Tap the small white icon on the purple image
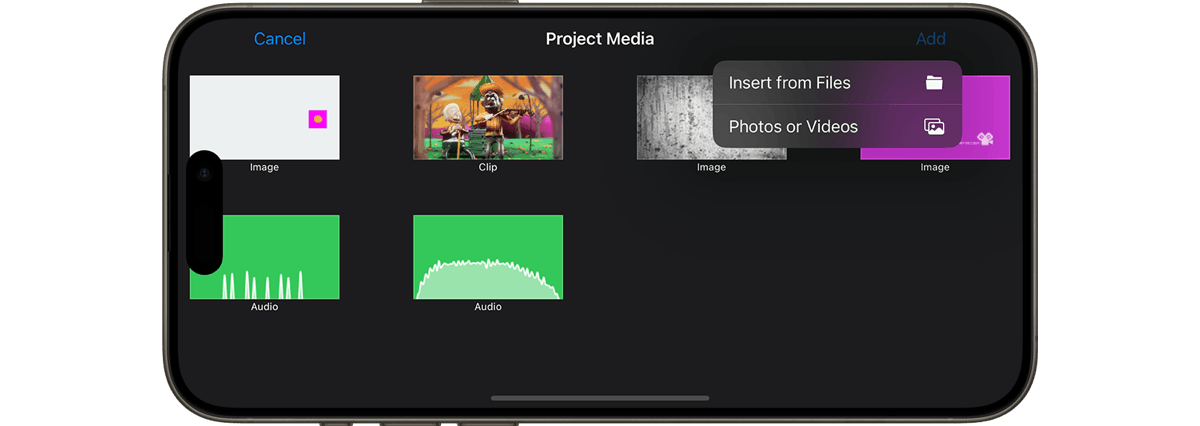Screen dimensions: 1200x426 click(985, 140)

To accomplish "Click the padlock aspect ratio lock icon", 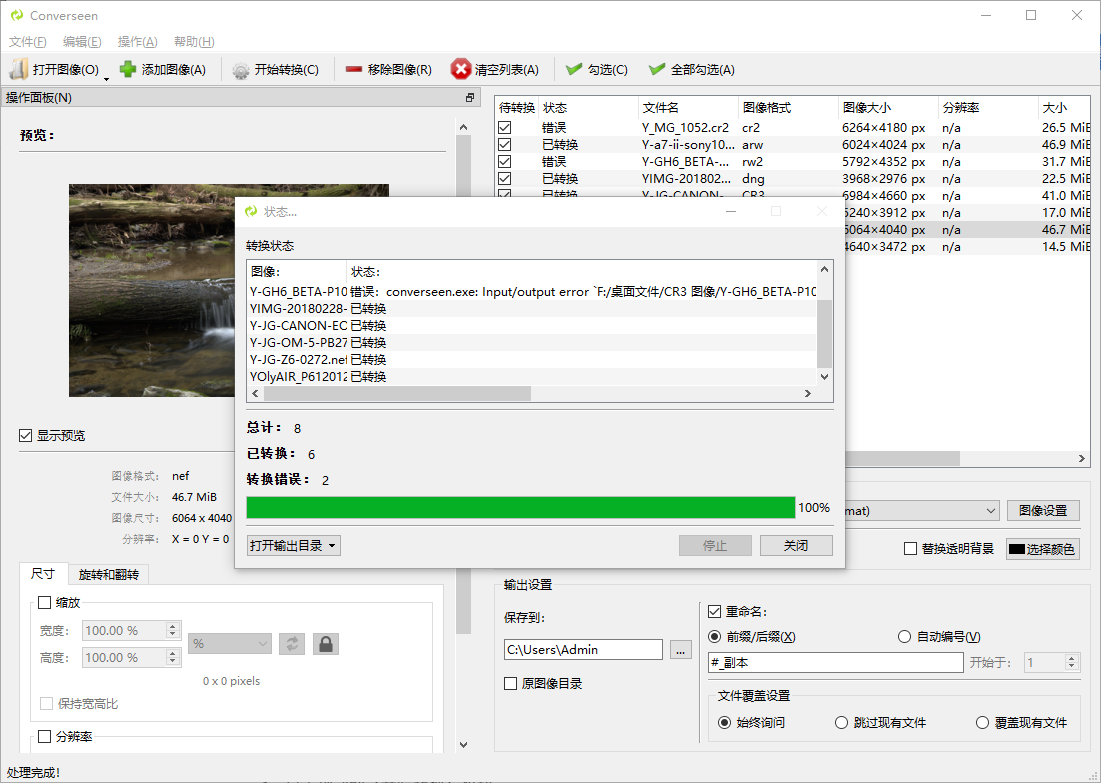I will point(325,644).
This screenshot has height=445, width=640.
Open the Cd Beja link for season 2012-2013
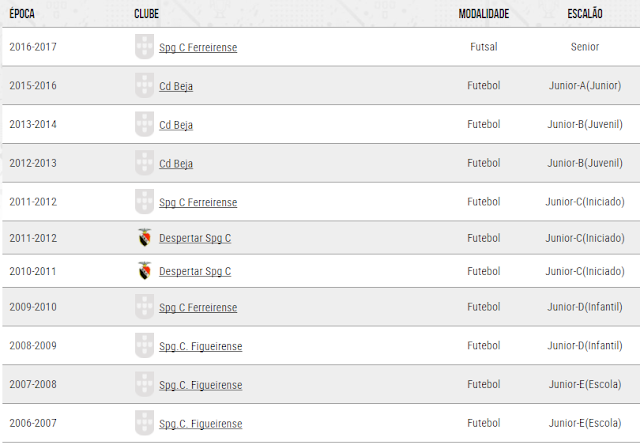click(176, 164)
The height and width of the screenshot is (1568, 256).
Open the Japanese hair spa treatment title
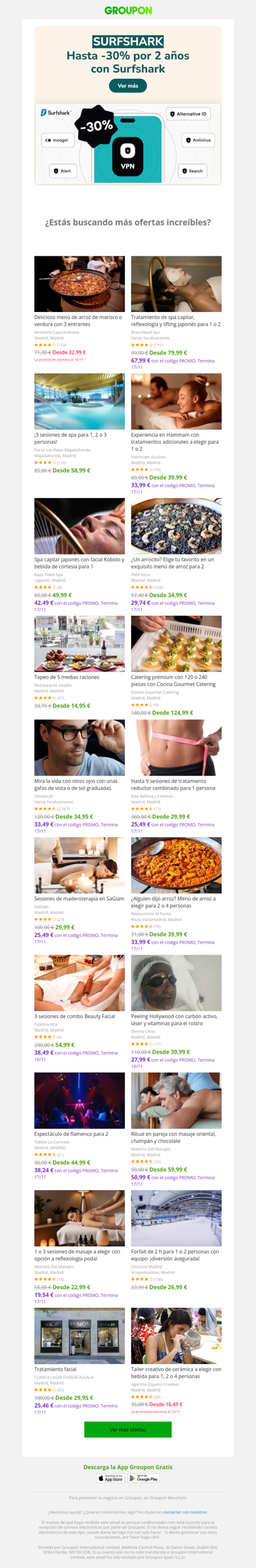tap(176, 320)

__EXERCISE AIM__.
Whenever a line above includes the string "screenshot", copy it.

__TASK SOLUTION__.
This screenshot has height=445, width=640.
The height and width of the screenshot is (1568, 256).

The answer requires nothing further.